Stated goal A
Transcribe the mailing-list reply about bug reports word for word, in full.

Text block
========

On Saturday, November 1, 2014 5:02:30 AM UTC-7, Sergey Kirpichev wrote:
>
> On Fri, Oct 31, 2014 at 11:45:19AM -0700, Richard Fateman wrote: 
> >    For closed-source commercial programs it is possible to report a bug 
> and 
> >    have an expert resolve the problem accurately and promptly. 
>
> Why this is impossible for open-source programs? 
>



 

It is not impossible,  but I am unaware of (unpaid) maintainers of 
open-source
programmers carrying pagers on their belts so they can be on call 24 hours
a day for resolving problems.  I am aware of commercial software vendors
who have such (paid) relationships with customers.   Of course it is 
possible
to pay people to help with open source code (e.g. some unix supporters).
But once you are paying, and not looking at the code yourself, it kind
of changes the equation.

>
> >    How likely is this??  I think it depends on 
> >    (a) how important the bug is 
> >    (b) how important the person reporting the bug is 
> >    (c) how much money/lives/etc depend on the bug being fixed. 
>
> Apparently, Spain universities doesn't matter for the 
> Wolfram Research. 

That sounds reasonable to me. 

>  Or they count "a serious mistake on the 
> determinant operation" as not important. 
>
Determinants where the entries are exact integers of extremely many digits
may not be terribly important.  What do you think?

========

Data supplied

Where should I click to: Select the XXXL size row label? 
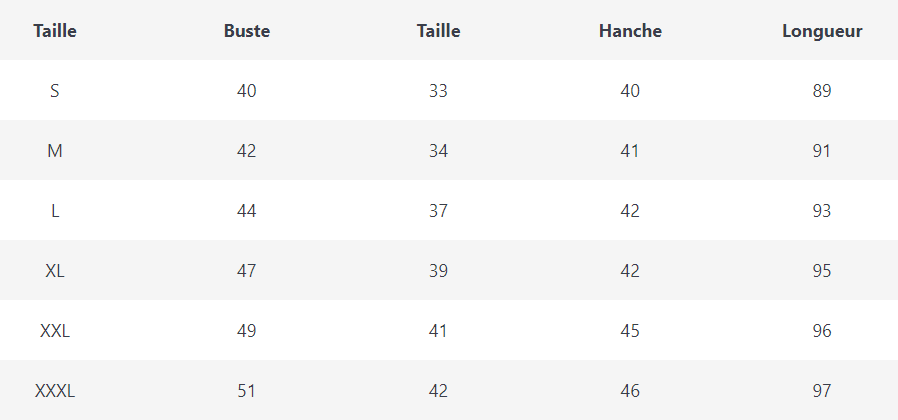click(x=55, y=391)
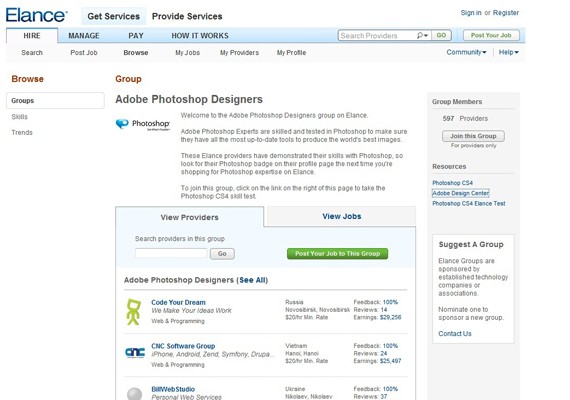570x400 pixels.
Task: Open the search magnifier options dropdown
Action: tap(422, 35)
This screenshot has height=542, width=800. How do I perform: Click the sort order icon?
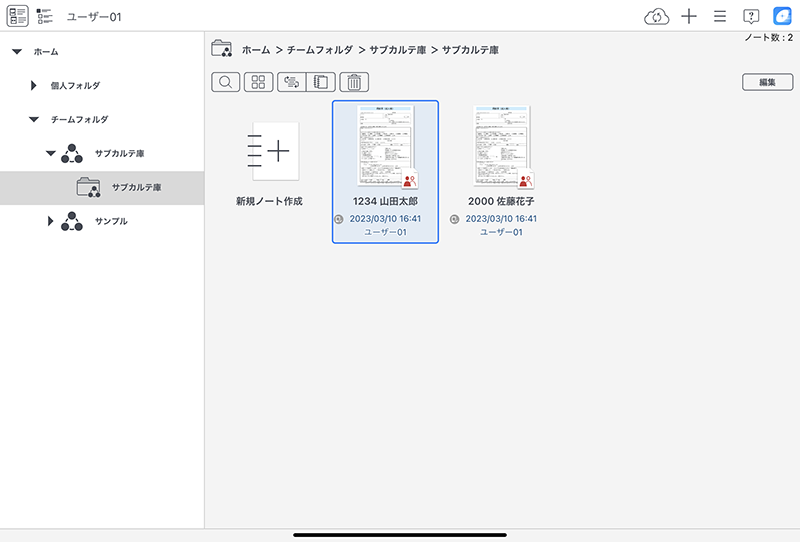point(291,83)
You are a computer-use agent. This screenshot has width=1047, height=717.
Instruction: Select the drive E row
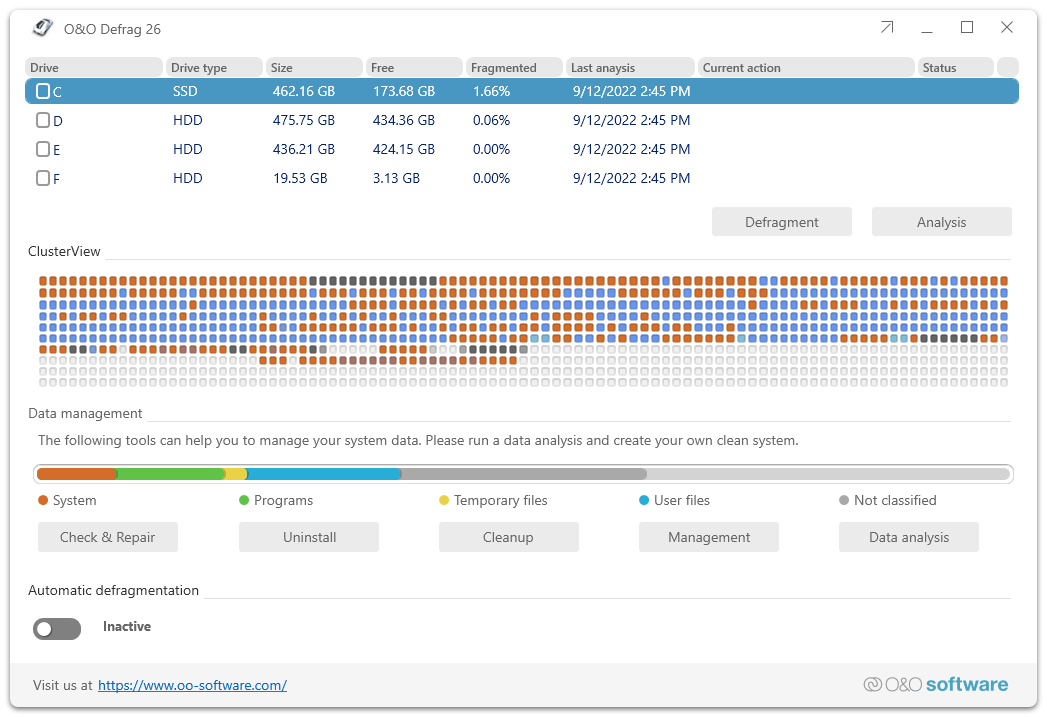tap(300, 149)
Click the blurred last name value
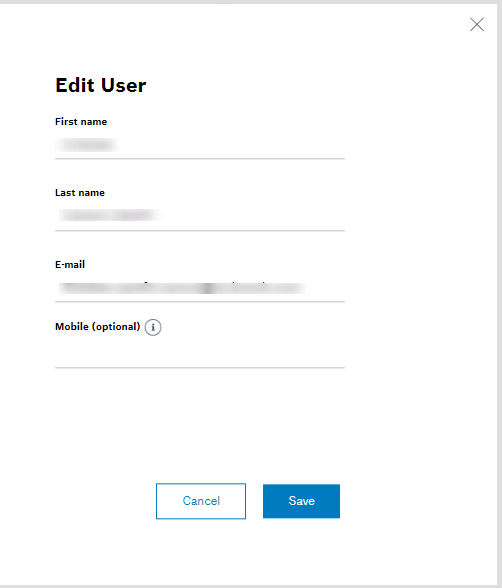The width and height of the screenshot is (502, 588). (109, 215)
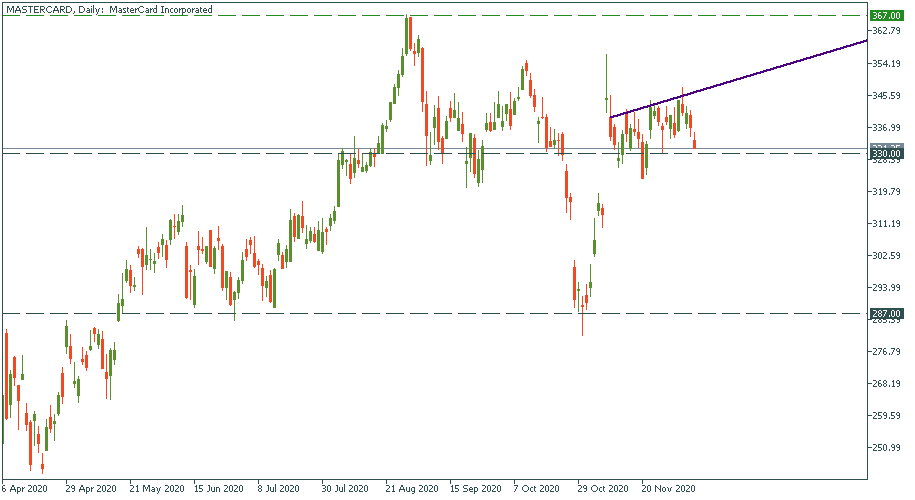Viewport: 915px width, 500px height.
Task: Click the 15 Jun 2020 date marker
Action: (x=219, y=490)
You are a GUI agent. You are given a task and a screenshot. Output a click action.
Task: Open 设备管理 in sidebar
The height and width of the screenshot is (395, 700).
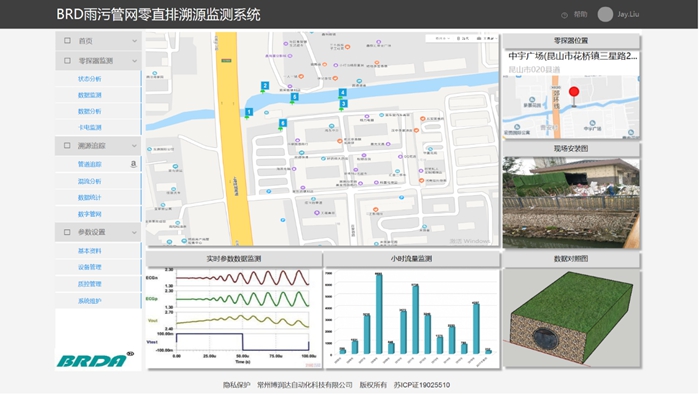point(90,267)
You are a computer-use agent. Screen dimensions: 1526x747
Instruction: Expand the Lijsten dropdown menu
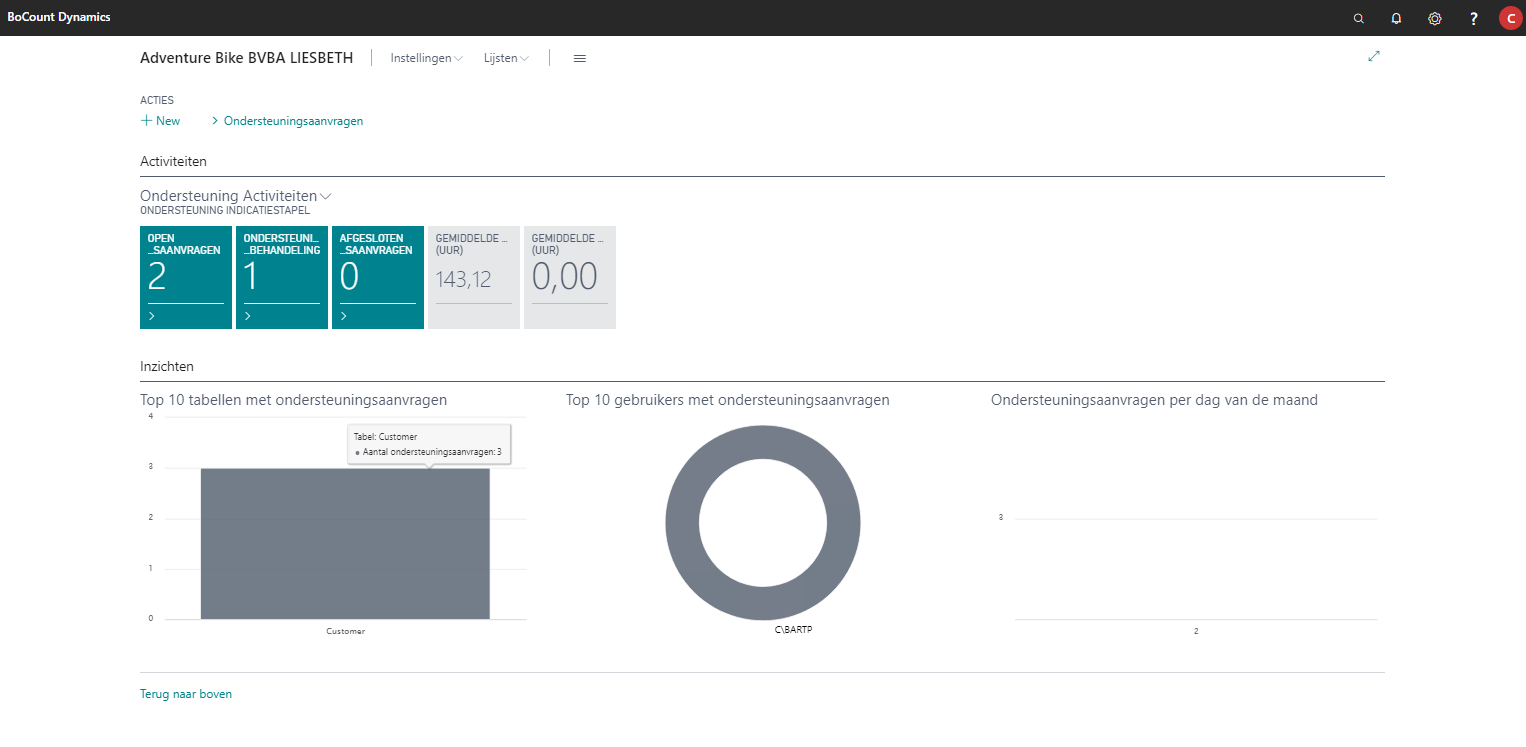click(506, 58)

========

Stated goal B
In the entries, take the stretch from the line containing "You are a computer-use agent. Screen" through the end of the entries and change "dropdown menu" to "drop-down list", keeping everything else the same. Give only those lines, without the pictures.

Full output A
On Saturday, November 1, 2014 5:02:30 AM UTC-7, Sergey Kirpichev wrote:
>
> On Fri, Oct 31, 2014 at 11:45:19AM -0700, Richard Fateman wrote: 
> >    For closed-source commercial programs it is possible to report a bug 
> and 
> >    have an expert resolve the problem accurately and promptly. 
>
> Why this is impossible for open-source programs? 
>



 

It is not impossible,  but I am unaware of (unpaid) maintainers of 
open-source
programmers carrying pagers on their belts so they can be on call 24 hours
a day for resolving problems.  I am aware of commercial software vendors
who have such (paid) relationships with customers.   Of course it is 
possible
to pay people to help with open source code (e.g. some unix supporters).
But once you are paying, and not looking at the code yourself, it kind
of changes the equation.

>
> >    How likely is this??  I think it depends on 
> >    (a) how important the bug is 
> >    (b) how important the person reporting the bug is 
> >    (c) how much money/lives/etc depend on the bug being fixed. 
>
> Apparently, Spain universities doesn't matter for the 
> Wolfram Research. 

That sounds reasonable to me. 

>  Or they count "a serious mistake on the 
> determinant operation" as not important. 
>
Determinants where the entries are exact integers of extremely many digits
may not be terribly important.  What do you think?

Full output B
You are a computer-use agent. Screen dimensions: 1526x747
Instruction: Expand the Lijsten drop-down list
click(506, 58)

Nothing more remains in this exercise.